▶ **Record extracts**:
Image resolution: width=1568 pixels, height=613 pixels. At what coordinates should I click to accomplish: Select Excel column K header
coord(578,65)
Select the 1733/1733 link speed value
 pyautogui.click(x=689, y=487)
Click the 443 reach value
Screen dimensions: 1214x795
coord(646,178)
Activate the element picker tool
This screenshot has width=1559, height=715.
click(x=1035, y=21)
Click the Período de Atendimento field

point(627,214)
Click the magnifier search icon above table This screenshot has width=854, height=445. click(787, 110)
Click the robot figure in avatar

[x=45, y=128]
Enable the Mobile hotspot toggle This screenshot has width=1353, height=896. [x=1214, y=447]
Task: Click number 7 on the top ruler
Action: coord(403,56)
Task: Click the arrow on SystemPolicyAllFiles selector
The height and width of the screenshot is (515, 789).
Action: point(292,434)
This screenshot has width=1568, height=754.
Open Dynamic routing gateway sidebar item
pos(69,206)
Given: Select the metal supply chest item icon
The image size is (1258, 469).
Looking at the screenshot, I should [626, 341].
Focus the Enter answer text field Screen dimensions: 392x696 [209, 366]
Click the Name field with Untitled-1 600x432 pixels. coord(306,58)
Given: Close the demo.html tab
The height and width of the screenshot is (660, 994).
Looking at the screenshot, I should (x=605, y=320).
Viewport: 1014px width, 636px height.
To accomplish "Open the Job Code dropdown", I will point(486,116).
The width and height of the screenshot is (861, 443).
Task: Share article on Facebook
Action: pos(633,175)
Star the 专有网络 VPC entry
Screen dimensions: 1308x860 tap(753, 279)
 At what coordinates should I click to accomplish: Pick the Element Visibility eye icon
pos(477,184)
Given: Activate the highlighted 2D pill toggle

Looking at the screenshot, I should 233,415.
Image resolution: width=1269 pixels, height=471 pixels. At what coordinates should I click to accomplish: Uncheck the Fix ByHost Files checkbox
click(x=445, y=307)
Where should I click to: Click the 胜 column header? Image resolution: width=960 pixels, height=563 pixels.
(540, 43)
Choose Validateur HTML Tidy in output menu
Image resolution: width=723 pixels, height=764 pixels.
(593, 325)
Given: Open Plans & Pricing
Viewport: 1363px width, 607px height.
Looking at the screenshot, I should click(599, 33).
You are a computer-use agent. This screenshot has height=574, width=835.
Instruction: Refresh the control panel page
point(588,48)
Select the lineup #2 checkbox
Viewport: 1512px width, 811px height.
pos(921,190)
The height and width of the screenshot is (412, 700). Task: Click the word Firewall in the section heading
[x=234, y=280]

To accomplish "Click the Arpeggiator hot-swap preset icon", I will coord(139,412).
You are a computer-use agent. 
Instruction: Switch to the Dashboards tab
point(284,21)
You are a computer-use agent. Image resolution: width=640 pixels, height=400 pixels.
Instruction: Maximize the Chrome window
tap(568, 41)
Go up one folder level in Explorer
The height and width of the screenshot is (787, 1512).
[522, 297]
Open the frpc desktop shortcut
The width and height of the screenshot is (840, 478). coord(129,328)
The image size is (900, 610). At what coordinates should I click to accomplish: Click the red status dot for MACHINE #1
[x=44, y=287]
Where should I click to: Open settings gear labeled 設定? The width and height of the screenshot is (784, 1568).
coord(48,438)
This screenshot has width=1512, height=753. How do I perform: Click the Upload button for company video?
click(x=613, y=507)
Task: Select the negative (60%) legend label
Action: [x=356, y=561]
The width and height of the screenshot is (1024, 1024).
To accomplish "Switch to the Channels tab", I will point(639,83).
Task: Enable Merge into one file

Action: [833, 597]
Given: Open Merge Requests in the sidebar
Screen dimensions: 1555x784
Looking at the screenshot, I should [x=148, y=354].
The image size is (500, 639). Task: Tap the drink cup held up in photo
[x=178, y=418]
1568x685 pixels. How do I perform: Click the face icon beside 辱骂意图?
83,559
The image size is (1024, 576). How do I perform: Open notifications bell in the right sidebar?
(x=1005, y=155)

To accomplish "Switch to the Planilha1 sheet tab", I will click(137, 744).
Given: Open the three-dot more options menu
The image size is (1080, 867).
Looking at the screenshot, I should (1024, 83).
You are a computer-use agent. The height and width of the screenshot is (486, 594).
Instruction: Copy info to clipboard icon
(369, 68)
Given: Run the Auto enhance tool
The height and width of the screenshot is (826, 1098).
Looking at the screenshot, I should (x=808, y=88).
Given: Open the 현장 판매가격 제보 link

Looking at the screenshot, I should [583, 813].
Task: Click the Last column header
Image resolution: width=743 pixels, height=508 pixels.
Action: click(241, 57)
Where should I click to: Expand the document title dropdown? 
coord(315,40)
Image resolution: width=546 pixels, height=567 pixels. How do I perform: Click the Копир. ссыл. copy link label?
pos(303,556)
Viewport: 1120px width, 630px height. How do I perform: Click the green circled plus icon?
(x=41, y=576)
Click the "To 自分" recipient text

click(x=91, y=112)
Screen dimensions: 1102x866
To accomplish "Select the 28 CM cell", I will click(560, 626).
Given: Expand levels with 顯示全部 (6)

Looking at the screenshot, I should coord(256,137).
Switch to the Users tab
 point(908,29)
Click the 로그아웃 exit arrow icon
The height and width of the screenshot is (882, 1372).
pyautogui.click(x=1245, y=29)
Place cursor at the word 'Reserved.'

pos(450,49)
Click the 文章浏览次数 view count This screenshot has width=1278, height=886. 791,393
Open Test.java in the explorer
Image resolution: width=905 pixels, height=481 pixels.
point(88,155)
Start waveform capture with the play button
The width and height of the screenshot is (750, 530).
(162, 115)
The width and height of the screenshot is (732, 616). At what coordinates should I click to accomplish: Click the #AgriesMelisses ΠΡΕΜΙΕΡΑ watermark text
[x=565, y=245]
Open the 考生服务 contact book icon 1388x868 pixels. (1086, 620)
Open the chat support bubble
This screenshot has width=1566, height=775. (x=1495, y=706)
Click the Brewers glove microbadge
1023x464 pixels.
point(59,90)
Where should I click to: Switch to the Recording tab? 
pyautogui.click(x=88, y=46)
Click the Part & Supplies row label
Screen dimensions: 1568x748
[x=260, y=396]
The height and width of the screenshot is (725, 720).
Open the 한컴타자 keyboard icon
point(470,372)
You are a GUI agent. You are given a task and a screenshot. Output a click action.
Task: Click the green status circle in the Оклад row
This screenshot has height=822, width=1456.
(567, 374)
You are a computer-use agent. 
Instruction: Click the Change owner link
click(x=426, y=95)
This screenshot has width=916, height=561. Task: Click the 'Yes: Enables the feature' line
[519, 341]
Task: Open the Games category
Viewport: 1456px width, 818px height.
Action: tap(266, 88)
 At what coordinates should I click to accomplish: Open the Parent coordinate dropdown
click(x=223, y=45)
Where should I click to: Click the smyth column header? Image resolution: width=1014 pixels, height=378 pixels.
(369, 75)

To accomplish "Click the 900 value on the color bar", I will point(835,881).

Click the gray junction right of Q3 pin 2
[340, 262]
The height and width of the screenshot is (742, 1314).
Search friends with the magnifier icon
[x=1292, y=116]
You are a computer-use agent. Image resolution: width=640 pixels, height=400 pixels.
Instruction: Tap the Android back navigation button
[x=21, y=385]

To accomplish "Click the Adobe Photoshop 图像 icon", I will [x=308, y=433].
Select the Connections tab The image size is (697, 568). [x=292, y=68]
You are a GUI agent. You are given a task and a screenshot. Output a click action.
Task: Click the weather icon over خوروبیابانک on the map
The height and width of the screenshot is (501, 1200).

▶ **Task**:
Repeat the listing above in full, exactly as given.

▶ **Exercise response**:
Image resolution: width=1568 pixels, height=613 pixels. At what coordinates should I click to accomplish: Select Excel column K header
coord(578,65)
Select the 1733/1733 link speed value
 pyautogui.click(x=689, y=487)
Click the 443 reach value
Screen dimensions: 1214x795
coord(646,178)
Activate the element picker tool
This screenshot has width=1559, height=715.
click(x=1035, y=21)
Click the Período de Atendimento field

point(627,214)
Click the magnifier search icon above table This screenshot has width=854, height=445. click(787, 110)
Click the robot figure in avatar

[x=45, y=128]
Enable the Mobile hotspot toggle This screenshot has width=1353, height=896. [x=1214, y=447]
Task: Click number 7 on the top ruler
Action: coord(403,56)
Task: Click the arrow on SystemPolicyAllFiles selector
The height and width of the screenshot is (515, 789).
Action: point(292,434)
This screenshot has width=1568, height=754.
Open Dynamic routing gateway sidebar item
pos(69,206)
Given: Select the metal supply chest item icon
The image size is (1258, 469).
Looking at the screenshot, I should [626, 341].
Focus the Enter answer text field Screen dimensions: 392x696 [209, 366]
Click the Name field with Untitled-1 600x432 pixels. coord(306,58)
Given: Close the demo.html tab
The height and width of the screenshot is (660, 994).
Looking at the screenshot, I should (x=605, y=320).
Viewport: 1014px width, 636px height.
To accomplish "Open the Job Code dropdown", I will point(486,116).
The width and height of the screenshot is (861, 443).
Task: Share article on Facebook
Action: pos(633,175)
Star the 专有网络 VPC entry
Screen dimensions: 1308x860 tap(753, 279)
 At what coordinates should I click to accomplish: Pick the Element Visibility eye icon
pos(477,184)
Given: Activate the highlighted 2D pill toggle

Looking at the screenshot, I should 233,415.
Image resolution: width=1269 pixels, height=471 pixels. At what coordinates should I click to accomplish: Uncheck the Fix ByHost Files checkbox
click(x=445, y=307)
Where should I click to: Click the 胜 column header? Image resolution: width=960 pixels, height=563 pixels.
(540, 43)
Choose Validateur HTML Tidy in output menu
Image resolution: width=723 pixels, height=764 pixels.
(593, 325)
Given: Open Plans & Pricing
Viewport: 1363px width, 607px height.
Looking at the screenshot, I should click(599, 33).
You are a computer-use agent. This screenshot has height=574, width=835.
Instruction: Refresh the control panel page
point(588,48)
Select the lineup #2 checkbox
Viewport: 1512px width, 811px height.
pos(921,190)
The height and width of the screenshot is (412, 700). Task: Click the word Firewall in the section heading
[x=234, y=280]

To accomplish "Click the Arpeggiator hot-swap preset icon", I will coord(139,412).
You are a computer-use agent. 
Instruction: Switch to the Dashboards tab
point(284,21)
You are a computer-use agent. Image resolution: width=640 pixels, height=400 pixels.
Instruction: Maximize the Chrome window
tap(568, 41)
Go up one folder level in Explorer
The height and width of the screenshot is (787, 1512).
[522, 297]
Open the frpc desktop shortcut
The width and height of the screenshot is (840, 478). coord(129,328)
The image size is (900, 610). At what coordinates should I click to accomplish: Click the red status dot for MACHINE #1
[x=44, y=287]
Where should I click to: Open settings gear labeled 設定? The width and height of the screenshot is (784, 1568).
coord(48,438)
This screenshot has width=1512, height=753. How do I perform: Click the Upload button for company video?
click(x=613, y=507)
Task: Select the negative (60%) legend label
Action: [x=356, y=561]
The width and height of the screenshot is (1024, 1024).
To accomplish "Switch to the Channels tab", I will point(639,83).
Task: Enable Merge into one file

Action: [833, 597]
Given: Open Merge Requests in the sidebar
Screen dimensions: 1555x784
Looking at the screenshot, I should [x=148, y=354].
The image size is (500, 639). Task: Tap the drink cup held up in photo
[x=178, y=418]
1568x685 pixels. How do I perform: Click the face icon beside 辱骂意图?
83,559
The image size is (1024, 576). How do I perform: Open notifications bell in the right sidebar?
(x=1005, y=155)

To accomplish "Switch to the Planilha1 sheet tab", I will click(137, 744).
Given: Open the three-dot more options menu
The image size is (1080, 867).
Looking at the screenshot, I should (1024, 83).
You are a computer-use agent. The height and width of the screenshot is (486, 594).
Instruction: Copy info to clipboard icon
(369, 68)
Given: Run the Auto enhance tool
The height and width of the screenshot is (826, 1098).
Looking at the screenshot, I should (x=808, y=88).
Given: Open the 현장 판매가격 제보 link

Looking at the screenshot, I should [583, 813].
Task: Click the Last column header
Image resolution: width=743 pixels, height=508 pixels.
Action: click(241, 57)
Where should I click to: Expand the document title dropdown? 
coord(315,40)
Image resolution: width=546 pixels, height=567 pixels. How do I perform: Click the Копир. ссыл. copy link label?
pos(303,556)
Viewport: 1120px width, 630px height. How do I perform: Click the green circled plus icon?
(x=41, y=576)
Click the "To 自分" recipient text

click(x=91, y=112)
Screen dimensions: 1102x866
To accomplish "Select the 28 CM cell", I will click(560, 626).
Given: Expand levels with 顯示全部 (6)

Looking at the screenshot, I should coord(256,137).
Switch to the Users tab
 point(908,29)
Click the 로그아웃 exit arrow icon
The height and width of the screenshot is (882, 1372).
pyautogui.click(x=1245, y=29)
Place cursor at the word 'Reserved.'

pos(450,49)
Click the 文章浏览次数 view count This screenshot has width=1278, height=886. 791,393
Open Test.java in the explorer
Image resolution: width=905 pixels, height=481 pixels.
point(88,155)
Start waveform capture with the play button
The width and height of the screenshot is (750, 530).
(162, 115)
The width and height of the screenshot is (732, 616). At what coordinates should I click to accomplish: Click the #AgriesMelisses ΠΡΕΜΙΕΡΑ watermark text
[x=565, y=245]
Open the 考生服务 contact book icon 1388x868 pixels. (1086, 620)
Open the chat support bubble
This screenshot has width=1566, height=775. (x=1495, y=706)
Click the Brewers glove microbadge
1023x464 pixels.
point(59,90)
Where should I click to: Switch to the Recording tab? 
pyautogui.click(x=88, y=46)
Click the Part & Supplies row label
Screen dimensions: 1568x748
[x=260, y=396]
The height and width of the screenshot is (725, 720).
Open the 한컴타자 keyboard icon
point(470,372)
You are a GUI agent. You are given a task and a screenshot. Output a click action.
Task: Click the green status circle in the Оклад row
This screenshot has height=822, width=1456.
(567, 374)
You are a computer-use agent. 
Instruction: Click the Change owner link
click(x=426, y=95)
This screenshot has width=916, height=561. Task: Click the 'Yes: Enables the feature' line
[519, 341]
Task: Open the Games category
Viewport: 1456px width, 818px height.
Action: tap(266, 88)
 At what coordinates should I click to accomplish: Open the Parent coordinate dropdown
click(x=223, y=45)
Where should I click to: Click the smyth column header? Image resolution: width=1014 pixels, height=378 pixels.
(369, 75)

To accomplish "Click the 900 value on the color bar", I will point(835,881).

Click the gray junction right of Q3 pin 2
[340, 262]
The height and width of the screenshot is (742, 1314).
Search friends with the magnifier icon
[x=1292, y=116]
You are a computer-use agent. Image resolution: width=640 pixels, height=400 pixels.
Instruction: Tap the Android back navigation button
[x=21, y=385]

To accomplish "Click the Adobe Photoshop 图像 icon", I will [x=308, y=433].
Select the Connections tab The image size is (697, 568). [x=292, y=68]
You are a GUI agent. You are given a task and a screenshot. Output a click action.
Task: Click the weather icon over خوروبیابانک on the map
The height and width of the screenshot is (501, 1200).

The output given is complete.